→ **PROBLEM DETAILS**: The output is to match the entries below character for character.

→ **EXERCISE MATERIAL**:
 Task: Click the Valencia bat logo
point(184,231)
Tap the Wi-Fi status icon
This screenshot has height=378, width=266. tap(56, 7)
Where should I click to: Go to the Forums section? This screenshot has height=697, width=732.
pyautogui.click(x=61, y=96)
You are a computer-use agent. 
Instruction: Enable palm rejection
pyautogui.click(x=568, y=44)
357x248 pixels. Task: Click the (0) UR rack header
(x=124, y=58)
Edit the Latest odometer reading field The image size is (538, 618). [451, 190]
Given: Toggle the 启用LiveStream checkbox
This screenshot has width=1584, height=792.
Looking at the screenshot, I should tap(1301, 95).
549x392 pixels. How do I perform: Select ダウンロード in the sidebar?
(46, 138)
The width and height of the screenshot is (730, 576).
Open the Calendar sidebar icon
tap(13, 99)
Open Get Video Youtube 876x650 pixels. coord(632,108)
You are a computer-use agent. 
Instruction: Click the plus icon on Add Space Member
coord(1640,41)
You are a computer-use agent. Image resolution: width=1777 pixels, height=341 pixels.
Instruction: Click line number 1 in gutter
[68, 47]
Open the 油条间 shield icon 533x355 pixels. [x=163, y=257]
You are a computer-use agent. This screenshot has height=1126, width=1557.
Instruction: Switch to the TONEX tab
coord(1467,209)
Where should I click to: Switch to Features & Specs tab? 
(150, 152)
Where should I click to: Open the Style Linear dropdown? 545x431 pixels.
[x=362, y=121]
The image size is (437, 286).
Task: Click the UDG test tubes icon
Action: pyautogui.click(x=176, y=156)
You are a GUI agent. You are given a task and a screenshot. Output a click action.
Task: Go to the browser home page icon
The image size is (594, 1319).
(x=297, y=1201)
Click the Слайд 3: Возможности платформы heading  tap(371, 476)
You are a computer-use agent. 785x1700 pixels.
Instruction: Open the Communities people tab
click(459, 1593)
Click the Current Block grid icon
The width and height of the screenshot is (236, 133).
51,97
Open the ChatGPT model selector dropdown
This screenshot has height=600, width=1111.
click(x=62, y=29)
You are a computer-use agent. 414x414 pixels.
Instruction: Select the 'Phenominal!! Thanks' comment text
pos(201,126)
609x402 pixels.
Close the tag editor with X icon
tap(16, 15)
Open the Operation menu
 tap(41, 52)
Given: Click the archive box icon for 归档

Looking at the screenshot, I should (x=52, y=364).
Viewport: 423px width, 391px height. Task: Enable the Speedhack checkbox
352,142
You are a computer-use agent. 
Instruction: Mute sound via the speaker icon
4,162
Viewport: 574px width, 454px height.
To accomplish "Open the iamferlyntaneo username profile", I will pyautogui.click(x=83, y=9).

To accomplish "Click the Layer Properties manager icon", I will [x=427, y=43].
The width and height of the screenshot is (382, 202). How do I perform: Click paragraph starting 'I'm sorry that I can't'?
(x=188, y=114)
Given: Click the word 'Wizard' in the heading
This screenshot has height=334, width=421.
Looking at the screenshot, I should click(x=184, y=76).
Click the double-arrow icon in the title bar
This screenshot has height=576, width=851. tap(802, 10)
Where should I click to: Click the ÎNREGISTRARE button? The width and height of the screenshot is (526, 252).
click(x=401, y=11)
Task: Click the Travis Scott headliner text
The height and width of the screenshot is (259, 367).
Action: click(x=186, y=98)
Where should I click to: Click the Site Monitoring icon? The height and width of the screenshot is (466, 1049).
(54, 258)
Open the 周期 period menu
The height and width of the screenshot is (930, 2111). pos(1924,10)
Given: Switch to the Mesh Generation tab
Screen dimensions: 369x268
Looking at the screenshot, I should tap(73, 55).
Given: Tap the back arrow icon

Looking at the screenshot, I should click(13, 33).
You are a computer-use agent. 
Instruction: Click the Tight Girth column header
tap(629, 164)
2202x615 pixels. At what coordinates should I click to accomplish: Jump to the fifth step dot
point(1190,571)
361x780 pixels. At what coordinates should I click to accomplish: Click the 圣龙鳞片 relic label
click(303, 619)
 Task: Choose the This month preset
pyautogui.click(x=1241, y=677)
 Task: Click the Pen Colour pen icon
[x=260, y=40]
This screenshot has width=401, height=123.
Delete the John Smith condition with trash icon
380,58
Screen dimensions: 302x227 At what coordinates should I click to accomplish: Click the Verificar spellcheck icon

→ **TASK ANSWER**:
 Task: Click the Valencia bat logo
point(184,231)
Tap the Wi-Fi status icon
This screenshot has height=378, width=266. tap(56, 7)
Where should I click to: Go to the Forums section? This screenshot has height=697, width=732.
pyautogui.click(x=61, y=96)
You are a computer-use agent. 
Instruction: Enable palm rejection
pyautogui.click(x=568, y=44)
357x248 pixels. Task: Click the (0) UR rack header
(x=124, y=58)
Edit the Latest odometer reading field The image size is (538, 618). [451, 190]
Given: Toggle the 启用LiveStream checkbox
This screenshot has width=1584, height=792.
Looking at the screenshot, I should tap(1301, 95).
549x392 pixels. How do I perform: Select ダウンロード in the sidebar?
(46, 138)
The width and height of the screenshot is (730, 576).
Open the Calendar sidebar icon
tap(13, 99)
Open Get Video Youtube 876x650 pixels. coord(632,108)
You are a computer-use agent. 
Instruction: Click the plus icon on Add Space Member
coord(1640,41)
You are a computer-use agent. Image resolution: width=1777 pixels, height=341 pixels.
Instruction: Click line number 1 in gutter
[68, 47]
Open the 油条间 shield icon 533x355 pixels. [x=163, y=257]
You are a computer-use agent. This screenshot has height=1126, width=1557.
Instruction: Switch to the TONEX tab
coord(1467,209)
Where should I click to: Switch to Features & Specs tab? 
(150, 152)
Where should I click to: Open the Style Linear dropdown? 545x431 pixels.
[x=362, y=121]
The image size is (437, 286).
Task: Click the UDG test tubes icon
Action: pyautogui.click(x=176, y=156)
You are a GUI agent. You are given a task and a screenshot. Output a click action.
Task: Go to the browser home page icon
The image size is (594, 1319).
(x=297, y=1201)
Click the Слайд 3: Возможности платформы heading  tap(371, 476)
You are a computer-use agent. 785x1700 pixels.
Instruction: Open the Communities people tab
click(459, 1593)
Click the Current Block grid icon
The width and height of the screenshot is (236, 133).
51,97
Open the ChatGPT model selector dropdown
This screenshot has height=600, width=1111.
click(x=62, y=29)
You are a computer-use agent. 414x414 pixels.
Instruction: Select the 'Phenominal!! Thanks' comment text
pos(201,126)
609x402 pixels.
Close the tag editor with X icon
tap(16, 15)
Open the Operation menu
 tap(41, 52)
Given: Click the archive box icon for 归档

Looking at the screenshot, I should (x=52, y=364).
Viewport: 423px width, 391px height. Task: Enable the Speedhack checkbox
352,142
You are a computer-use agent. 
Instruction: Mute sound via the speaker icon
4,162
Viewport: 574px width, 454px height.
To accomplish "Open the iamferlyntaneo username profile", I will pyautogui.click(x=83, y=9).

To accomplish "Click the Layer Properties manager icon", I will [x=427, y=43].
The width and height of the screenshot is (382, 202). How do I perform: Click paragraph starting 'I'm sorry that I can't'?
(x=188, y=114)
Given: Click the word 'Wizard' in the heading
This screenshot has height=334, width=421.
Looking at the screenshot, I should click(x=184, y=76).
Click the double-arrow icon in the title bar
This screenshot has height=576, width=851. tap(802, 10)
Where should I click to: Click the ÎNREGISTRARE button? The width and height of the screenshot is (526, 252).
click(x=401, y=11)
Task: Click the Travis Scott headliner text
The height and width of the screenshot is (259, 367).
Action: click(x=186, y=98)
Where should I click to: Click the Site Monitoring icon? The height and width of the screenshot is (466, 1049).
(54, 258)
Open the 周期 period menu
The height and width of the screenshot is (930, 2111). pos(1924,10)
Given: Switch to the Mesh Generation tab
Screen dimensions: 369x268
Looking at the screenshot, I should tap(73, 55).
Given: Tap the back arrow icon

Looking at the screenshot, I should click(13, 33).
You are a computer-use agent. 
Instruction: Click the Tight Girth column header
tap(629, 164)
2202x615 pixels. At what coordinates should I click to accomplish: Jump to the fifth step dot
point(1190,571)
361x780 pixels. At what coordinates should I click to accomplish: Click the 圣龙鳞片 relic label
click(303, 619)
 Task: Choose the This month preset
pyautogui.click(x=1241, y=677)
 Task: Click the Pen Colour pen icon
[x=260, y=40]
This screenshot has width=401, height=123.
Delete the John Smith condition with trash icon
380,58
Screen dimensions: 302x227 At what coordinates should I click to accomplish: Click the Verificar spellcheck icon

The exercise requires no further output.